WORK TASK
Once you find the line with "Given: Open the StrRepeat.java tab" in the entries below, return exactly every line from it through the line with "1020x618 pixels.".

----- EXCERPTED RECORDS

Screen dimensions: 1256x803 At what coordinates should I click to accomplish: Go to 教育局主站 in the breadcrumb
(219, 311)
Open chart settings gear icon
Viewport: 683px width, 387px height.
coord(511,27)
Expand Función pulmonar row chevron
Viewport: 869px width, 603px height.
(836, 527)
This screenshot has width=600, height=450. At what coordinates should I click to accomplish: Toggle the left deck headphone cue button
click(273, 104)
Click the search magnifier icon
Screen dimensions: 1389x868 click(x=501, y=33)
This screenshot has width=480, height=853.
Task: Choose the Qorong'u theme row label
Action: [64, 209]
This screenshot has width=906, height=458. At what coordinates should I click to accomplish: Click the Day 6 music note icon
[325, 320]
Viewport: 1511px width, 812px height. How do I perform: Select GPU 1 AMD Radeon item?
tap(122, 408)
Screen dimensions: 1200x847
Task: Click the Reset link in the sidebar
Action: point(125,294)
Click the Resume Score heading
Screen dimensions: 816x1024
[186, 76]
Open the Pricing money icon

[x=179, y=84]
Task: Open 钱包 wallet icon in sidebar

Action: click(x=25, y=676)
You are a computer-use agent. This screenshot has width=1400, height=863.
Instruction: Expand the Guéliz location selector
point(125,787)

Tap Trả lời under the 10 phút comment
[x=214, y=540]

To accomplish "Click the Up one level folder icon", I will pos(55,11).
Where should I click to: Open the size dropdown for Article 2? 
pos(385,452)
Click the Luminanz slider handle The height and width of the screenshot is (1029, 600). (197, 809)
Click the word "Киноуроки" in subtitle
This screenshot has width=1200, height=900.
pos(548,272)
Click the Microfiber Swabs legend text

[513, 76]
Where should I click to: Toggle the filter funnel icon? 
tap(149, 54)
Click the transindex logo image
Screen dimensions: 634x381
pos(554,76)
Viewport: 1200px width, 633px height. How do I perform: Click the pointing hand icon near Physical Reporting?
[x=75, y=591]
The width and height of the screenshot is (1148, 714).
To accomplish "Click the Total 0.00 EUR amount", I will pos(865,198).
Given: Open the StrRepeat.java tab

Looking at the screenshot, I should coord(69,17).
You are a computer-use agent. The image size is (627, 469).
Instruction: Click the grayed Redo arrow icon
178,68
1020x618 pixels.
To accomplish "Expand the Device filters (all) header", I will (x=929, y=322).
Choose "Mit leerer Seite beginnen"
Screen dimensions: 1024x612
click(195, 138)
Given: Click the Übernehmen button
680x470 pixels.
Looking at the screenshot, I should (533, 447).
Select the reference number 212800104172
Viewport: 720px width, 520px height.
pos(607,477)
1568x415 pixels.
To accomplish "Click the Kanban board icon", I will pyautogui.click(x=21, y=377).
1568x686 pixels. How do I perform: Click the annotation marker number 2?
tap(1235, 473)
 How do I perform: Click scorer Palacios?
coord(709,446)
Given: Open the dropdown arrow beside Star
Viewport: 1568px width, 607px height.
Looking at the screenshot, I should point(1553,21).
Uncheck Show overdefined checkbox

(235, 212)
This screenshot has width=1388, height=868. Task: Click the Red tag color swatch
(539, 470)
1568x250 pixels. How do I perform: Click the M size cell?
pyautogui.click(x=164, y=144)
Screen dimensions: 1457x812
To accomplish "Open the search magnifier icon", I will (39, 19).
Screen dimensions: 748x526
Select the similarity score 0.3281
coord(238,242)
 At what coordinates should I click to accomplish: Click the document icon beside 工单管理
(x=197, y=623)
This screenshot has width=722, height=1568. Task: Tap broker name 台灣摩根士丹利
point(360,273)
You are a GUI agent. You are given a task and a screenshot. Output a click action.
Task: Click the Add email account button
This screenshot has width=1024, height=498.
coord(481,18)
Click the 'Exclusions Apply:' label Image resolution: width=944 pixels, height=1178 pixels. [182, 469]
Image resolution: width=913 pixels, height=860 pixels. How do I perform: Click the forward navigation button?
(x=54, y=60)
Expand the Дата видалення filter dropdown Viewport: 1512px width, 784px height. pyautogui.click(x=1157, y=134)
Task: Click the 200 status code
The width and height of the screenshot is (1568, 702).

----------

ANSWER SPACE
Given: Open the StrRepeat.java tab

Looking at the screenshot, I should coord(69,17).
You are a computer-use agent. The image size is (627, 469).
Instruction: Click the grayed Redo arrow icon
178,68
1020x618 pixels.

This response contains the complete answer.